=== MATERIAL PROVIDED ===
------------------------

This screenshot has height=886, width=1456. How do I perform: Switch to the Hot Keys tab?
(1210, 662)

------------------------

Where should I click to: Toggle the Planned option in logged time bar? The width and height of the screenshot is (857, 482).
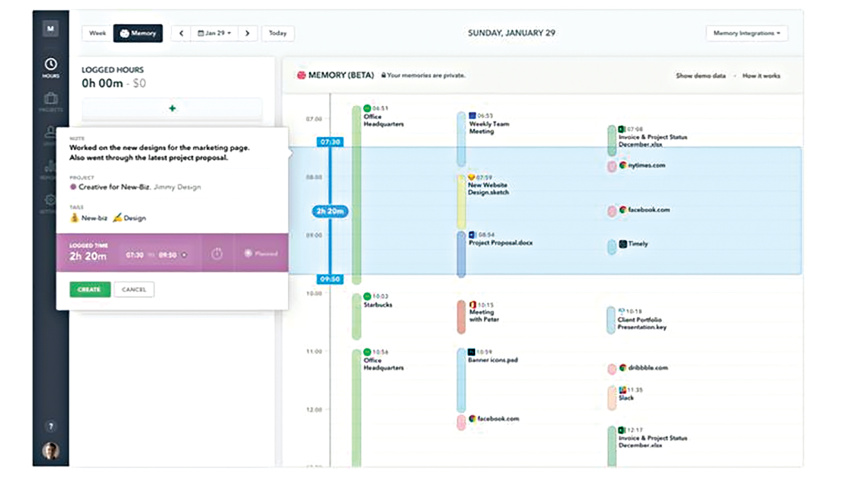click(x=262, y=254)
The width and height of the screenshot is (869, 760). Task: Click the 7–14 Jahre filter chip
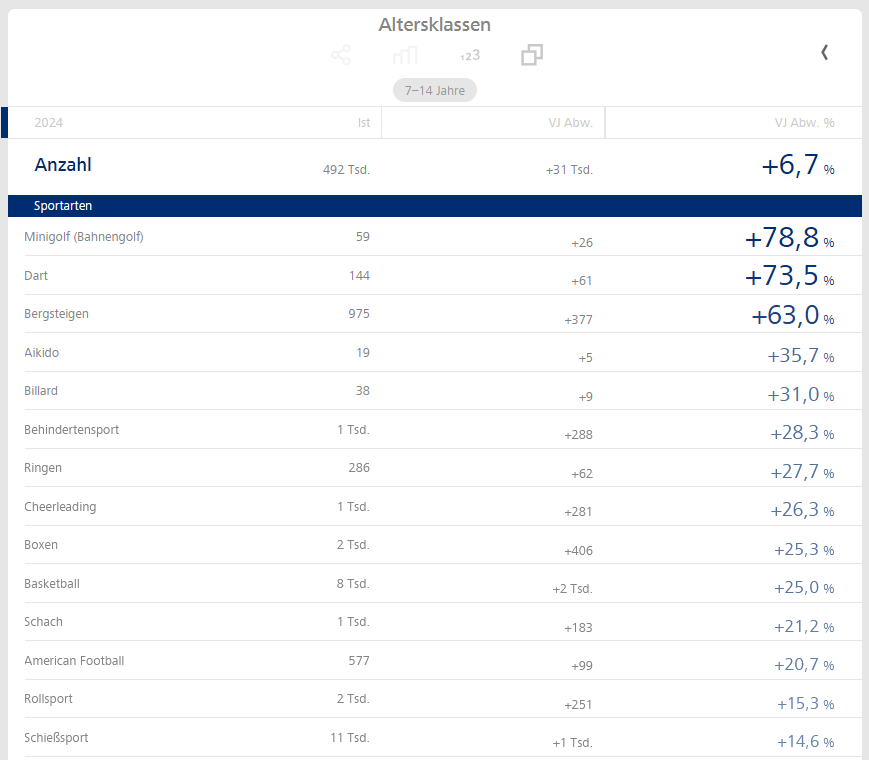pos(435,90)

------------------------

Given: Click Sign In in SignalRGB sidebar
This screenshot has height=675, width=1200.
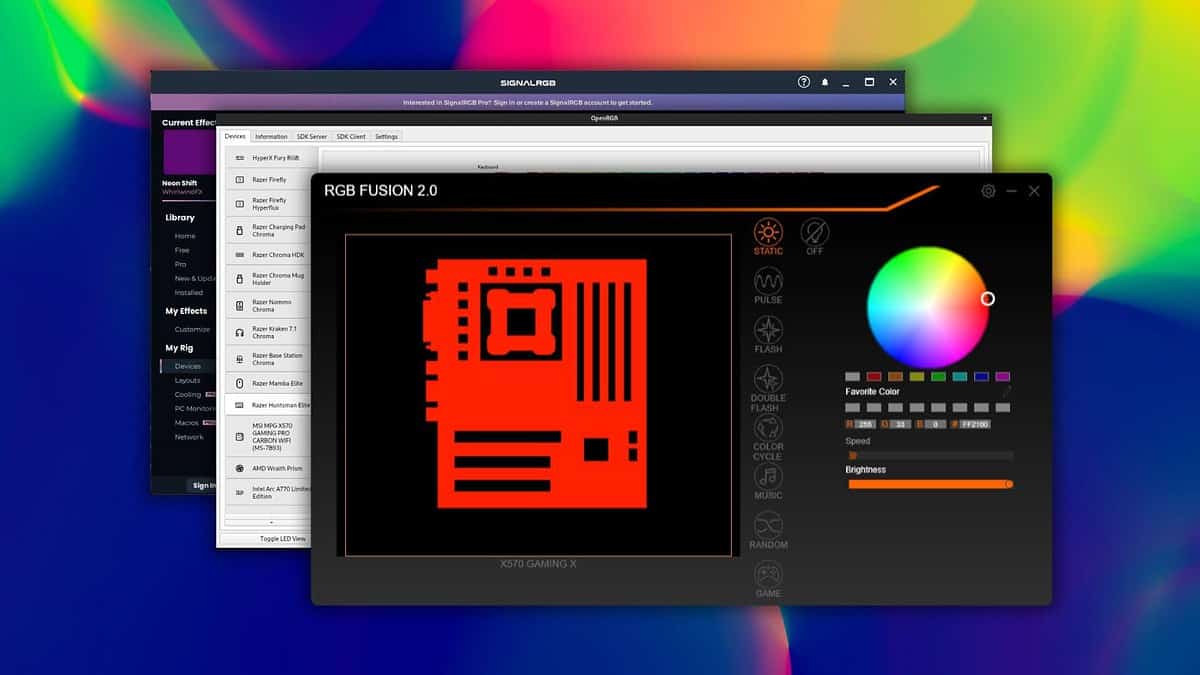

------------------------

=== WRITTEN REQUEST ===
Output as a JSON list of strings, one string per line, every line from the one containing "Where should I" up to and including the one containing "pos(435,90)", with blank lines dropped. Leave the pictures out of the answer.

=== FINAL RESULT ===
[
  "Where should I click to: Toggle the Planned option in logged time bar? The width and height of the screenshot is (857, 482).",
  "click(x=262, y=254)",
  "The width and height of the screenshot is (869, 760). Task: Click the 7–14 Jahre filter chip",
  "pos(435,90)"
]